§ **TO BE DONE**
Edit the listing from the line containing "You are a GUI" through the end of the listing, changing "zoom slider" to "zoom control" and leaving all else as it is. Give those lines alone, and leave the pictures out.

§ **STORED DATA**
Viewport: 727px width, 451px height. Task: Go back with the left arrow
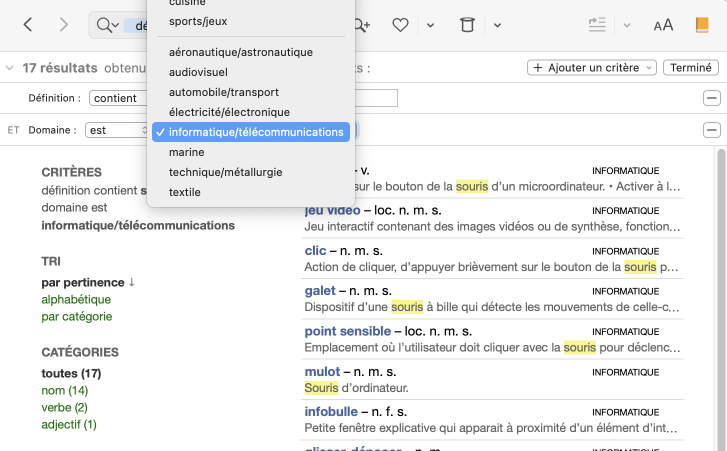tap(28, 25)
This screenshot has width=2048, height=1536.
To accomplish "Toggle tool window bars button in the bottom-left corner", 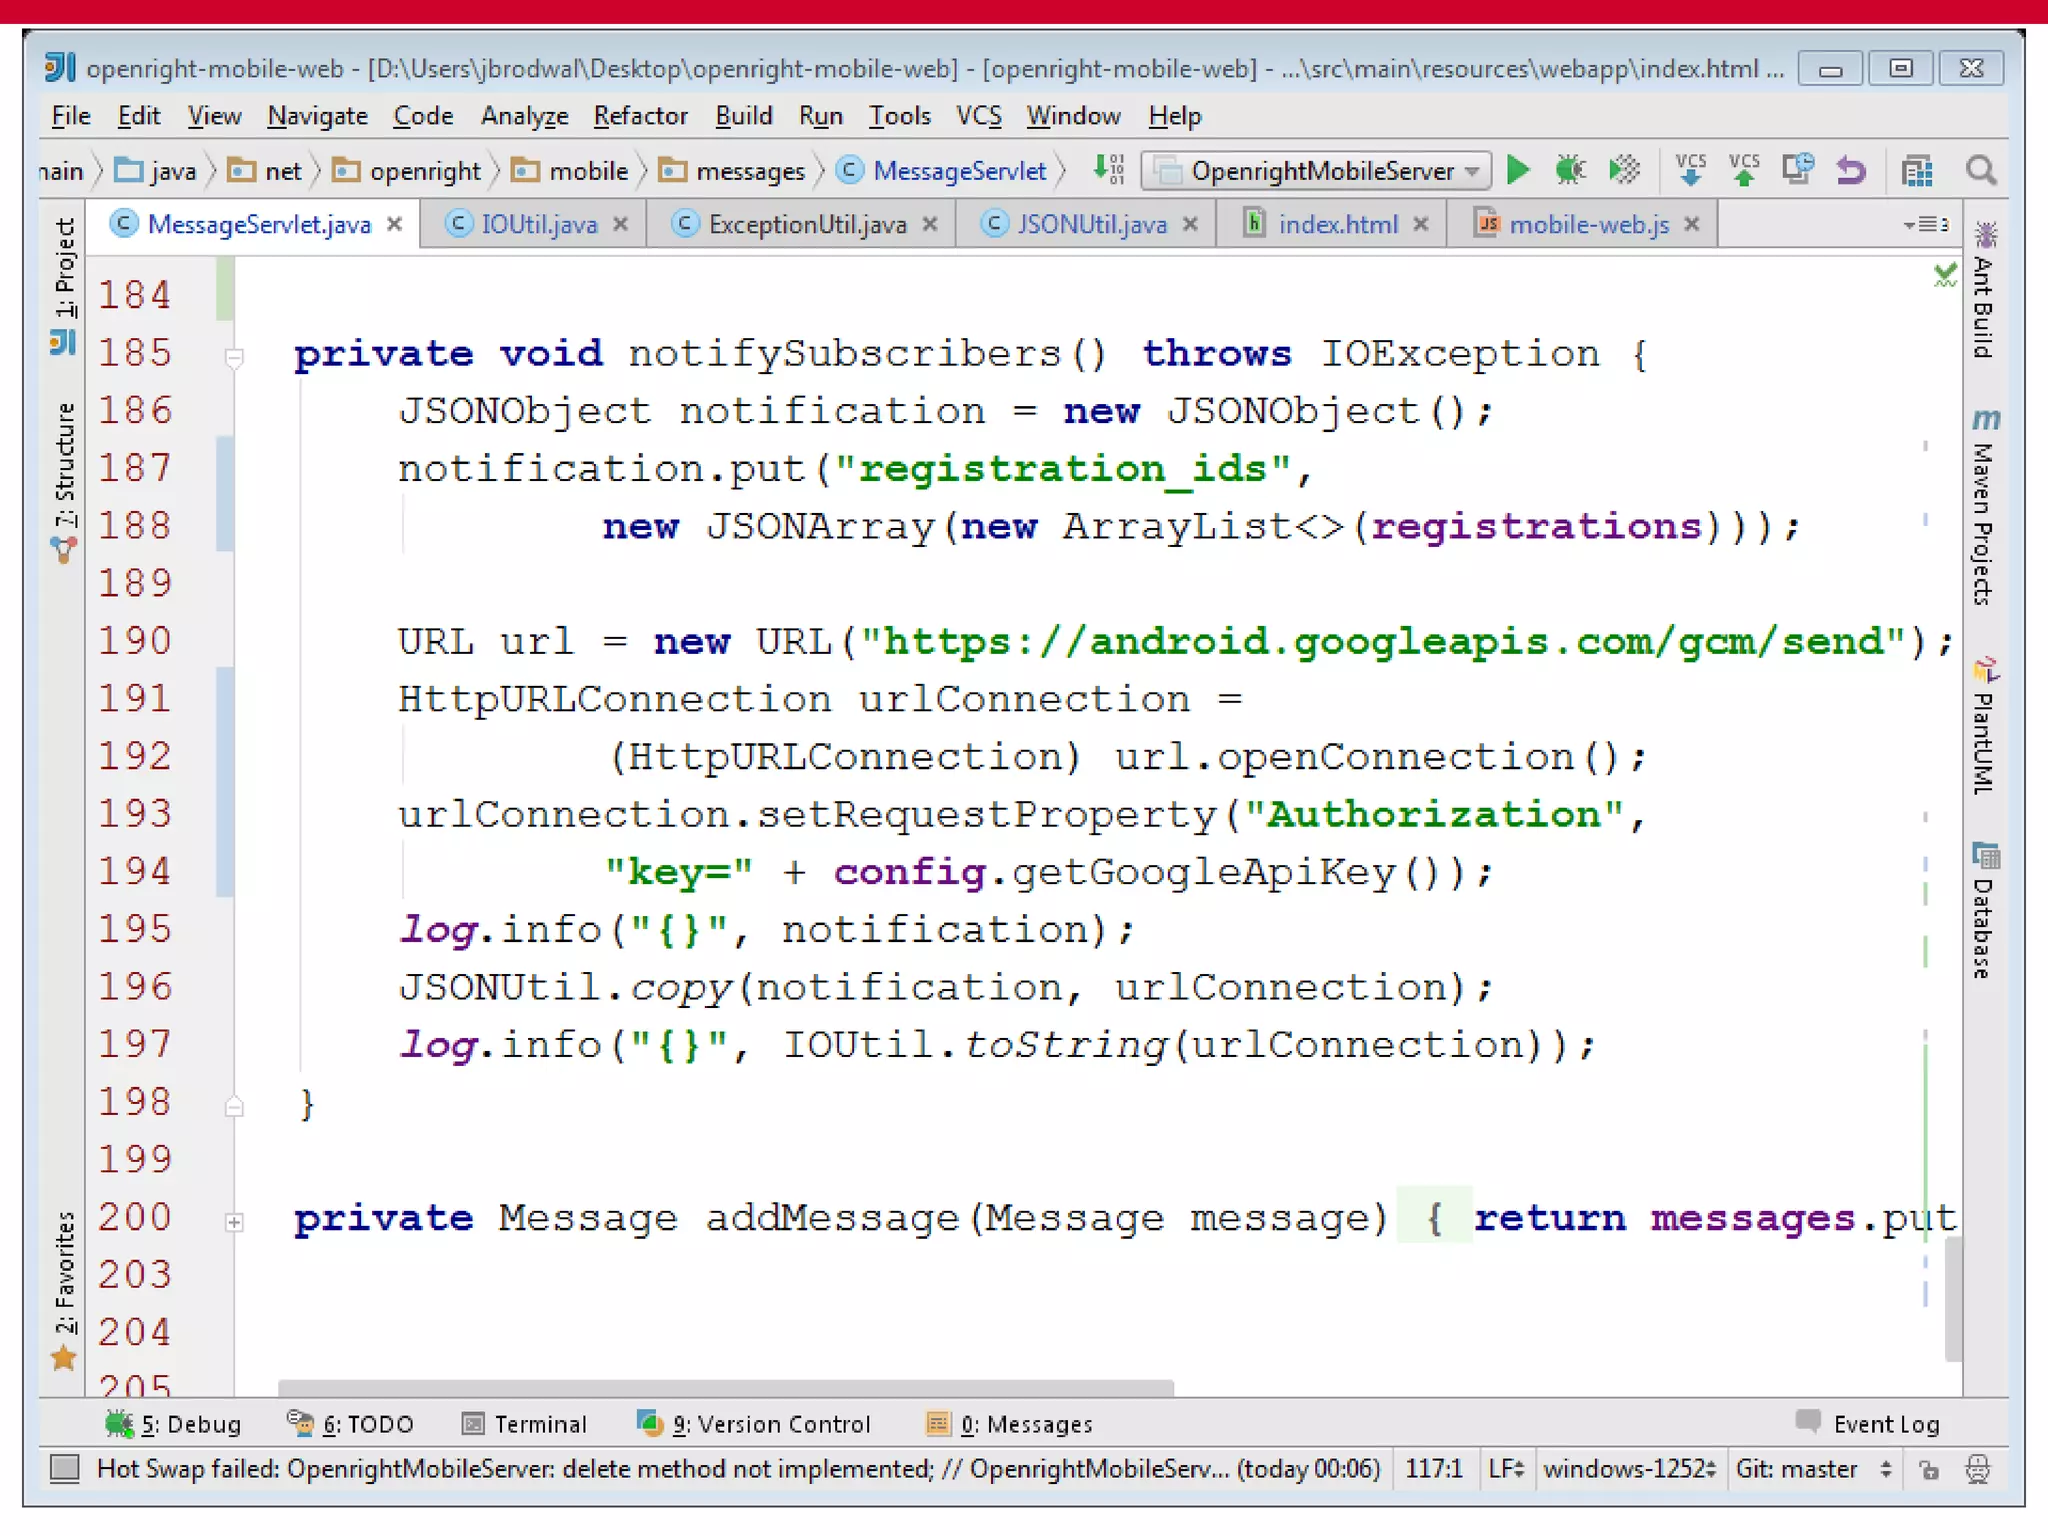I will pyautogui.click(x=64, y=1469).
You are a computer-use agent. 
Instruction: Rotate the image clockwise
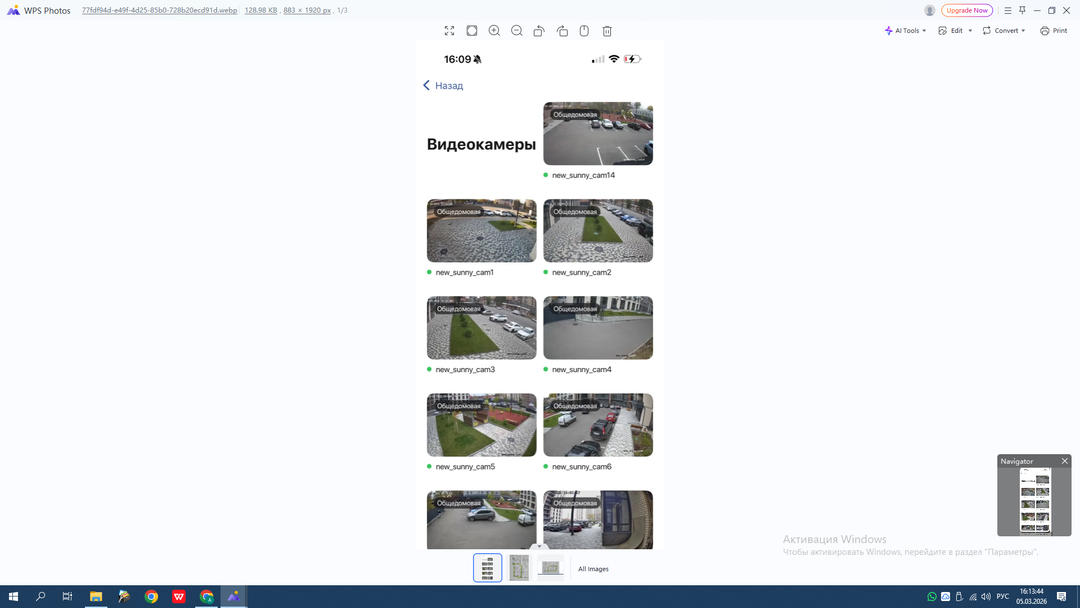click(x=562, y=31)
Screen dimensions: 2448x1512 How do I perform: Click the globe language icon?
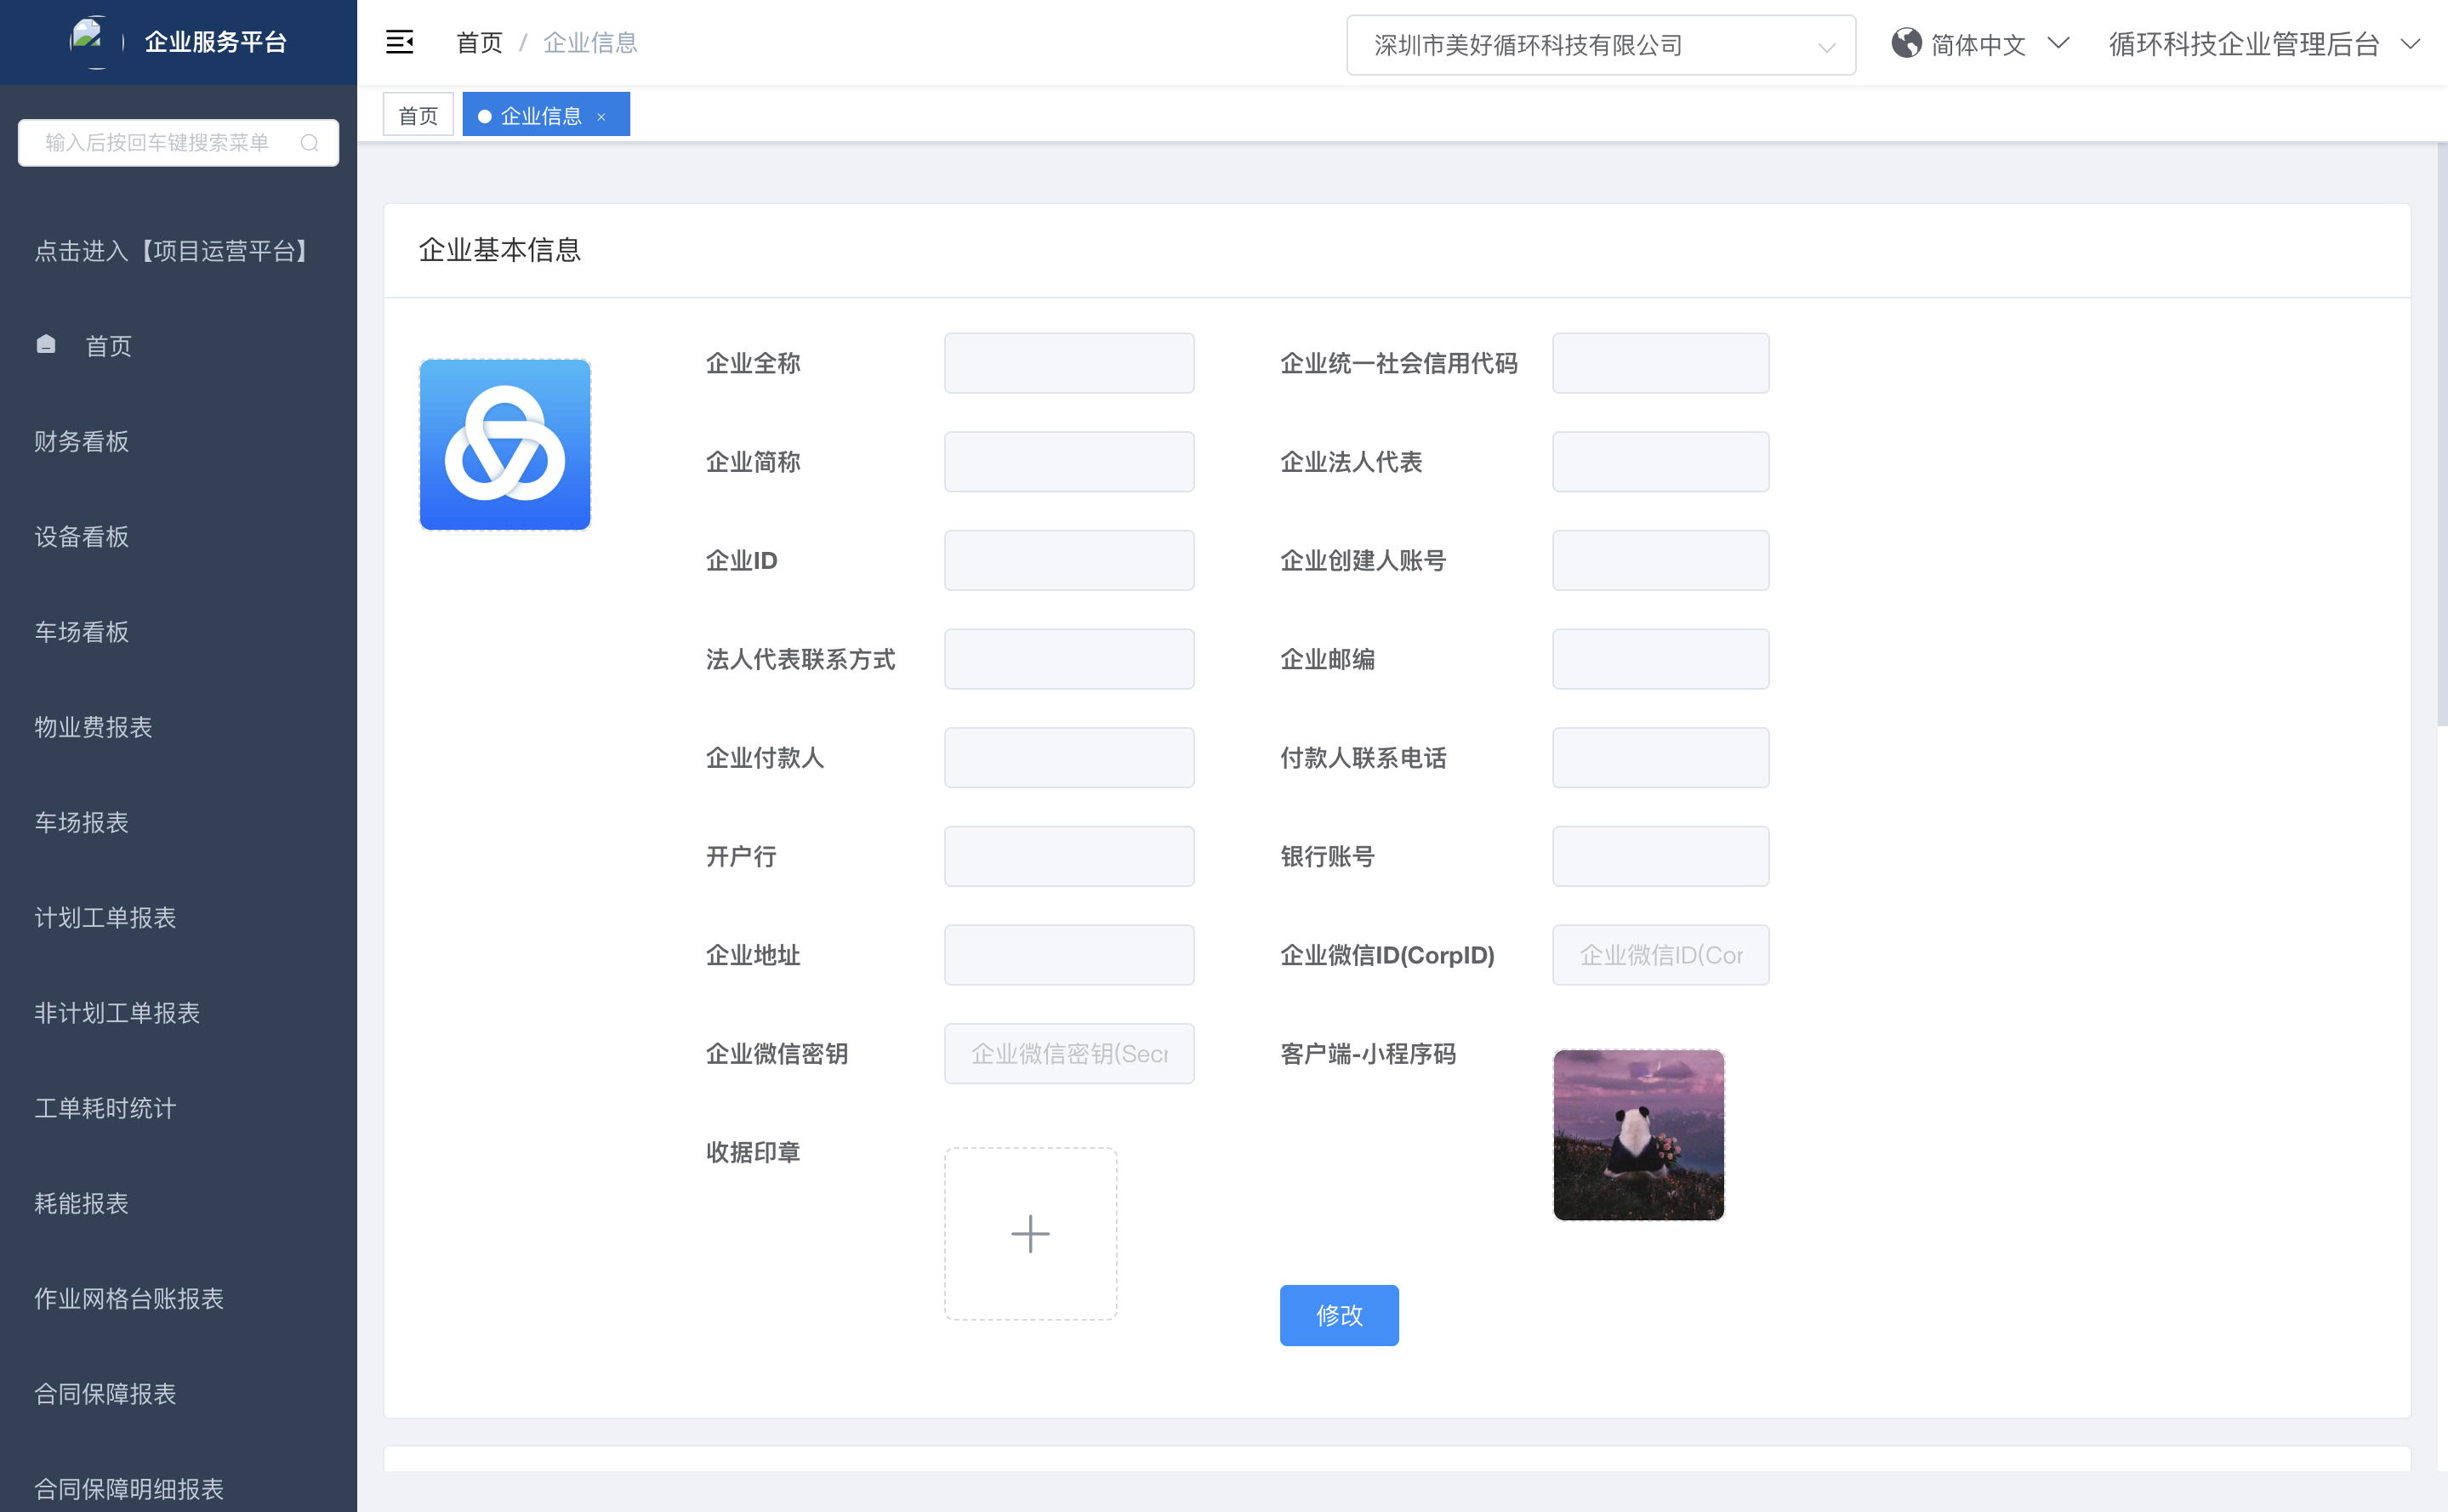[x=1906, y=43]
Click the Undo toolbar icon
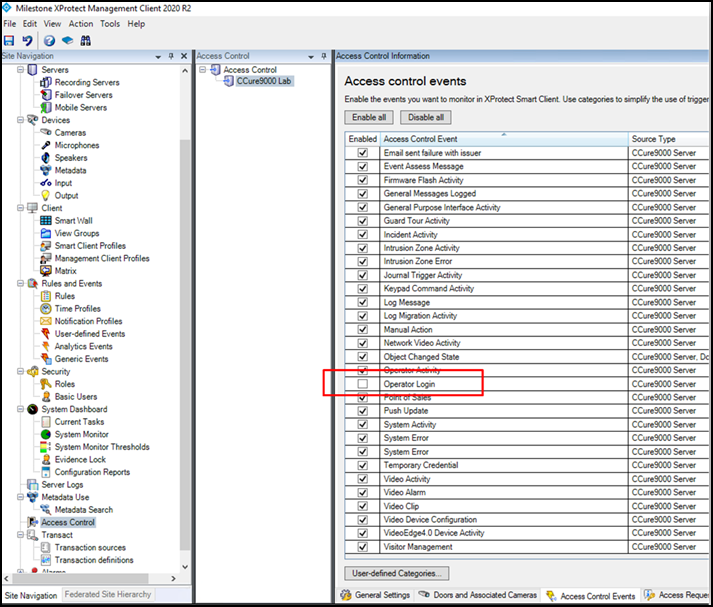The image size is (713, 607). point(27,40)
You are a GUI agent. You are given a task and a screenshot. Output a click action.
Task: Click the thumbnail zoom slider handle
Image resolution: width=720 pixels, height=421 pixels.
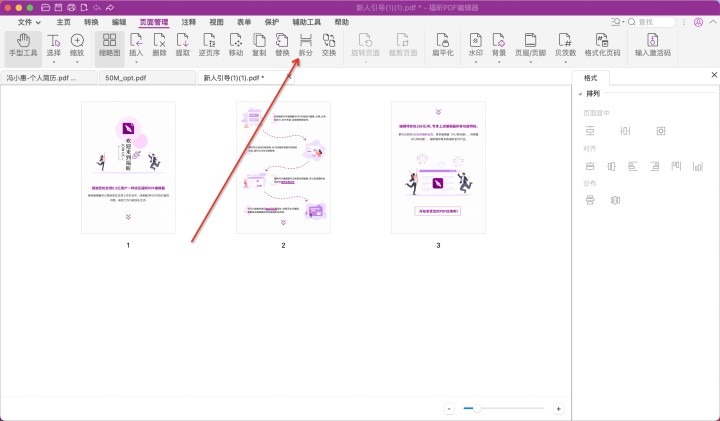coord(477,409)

§ **EXPECTED ANSWER**
You are a GUI agent. You are given a task and a screenshot. Output a click action.
Task: Click the thumbnail zoom control handle
Image resolution: width=720 pixels, height=421 pixels.
coord(477,409)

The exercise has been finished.